ことば
ジリリリリ…

午後の講義の始まりを告げるチャイムの音に驚き、目を開けた。

どうやらあまりの天気の良さにうたた寝してしまっていたらしい。
大きな伸びをひとつしながら辺りを見渡すと、さっきまでいたはずの学生達の姿がひとつも見当たらない。

ふと左腕の時計に目をやる。

「!!!やっば!!次の講義取ってたんやった!!」

慌てて飛び起き、教室へと走った。

幸い、大教室での講義だったので一人ぐらい遅れて入っても教壇に立つ先生にバレる事はない。
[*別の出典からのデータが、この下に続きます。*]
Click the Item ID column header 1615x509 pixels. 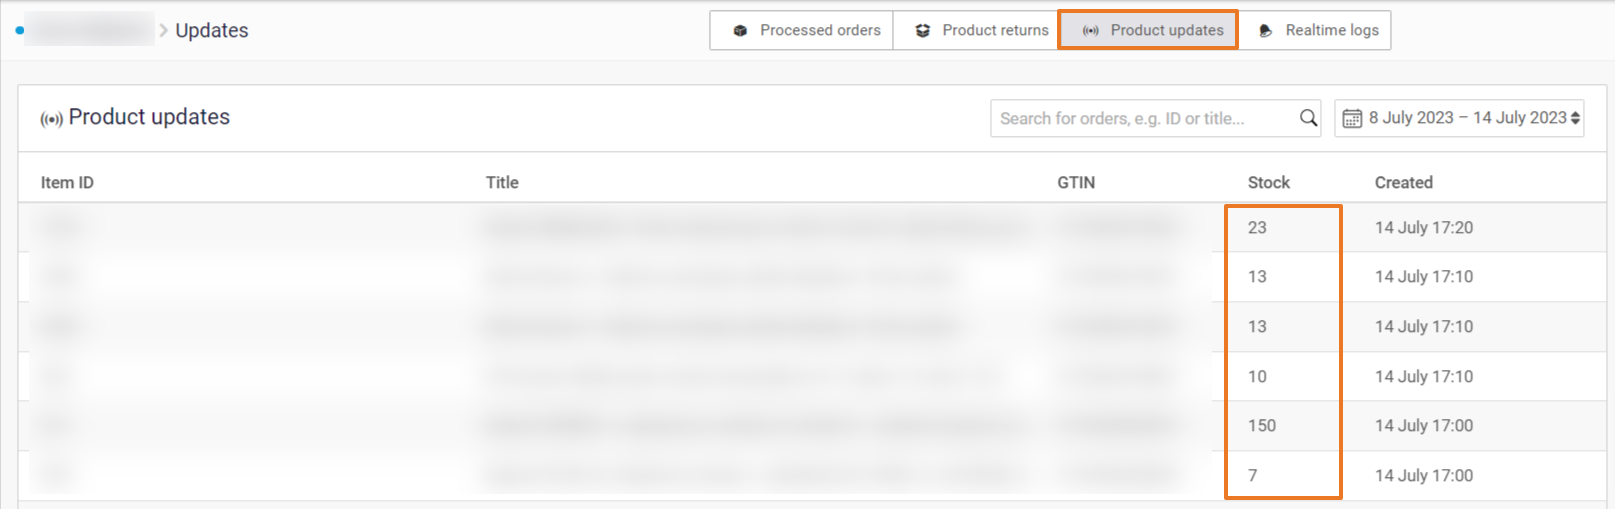click(67, 182)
ただ、人気のある講義だったせいかもう席が全く空いておらず、一番後ろで壁にもたれて地べた座りしている生徒が何人もいるぐらいだった。

こんな時、知り合いがいれば席を取っててもらえたり半分譲ってもらえたりするものだ。
自分の性格を一瞬憎く思った。

その時、最後尾の席に座っている後姿が視界に入った。

-彼女だ-

そう、目の前の席に座っているのは紛れもなく、入学式の日にあっこと2人で“亀”の部室の場所を尋ねたあのキレイな子だった。

振り向かなくてもわかる。

彼女しか持たないオーラが全身から溢れ出ている。
座っていてもまっすぐに伸びた背筋は、あの日の後姿と全く同じだった。

(先輩じゃなかったんや…。)

大人びた顔立ちと落ち着いた雰囲気からして絶対に先輩だと思い込んでいた。

その時ふと彼女がこちらを振り向いた。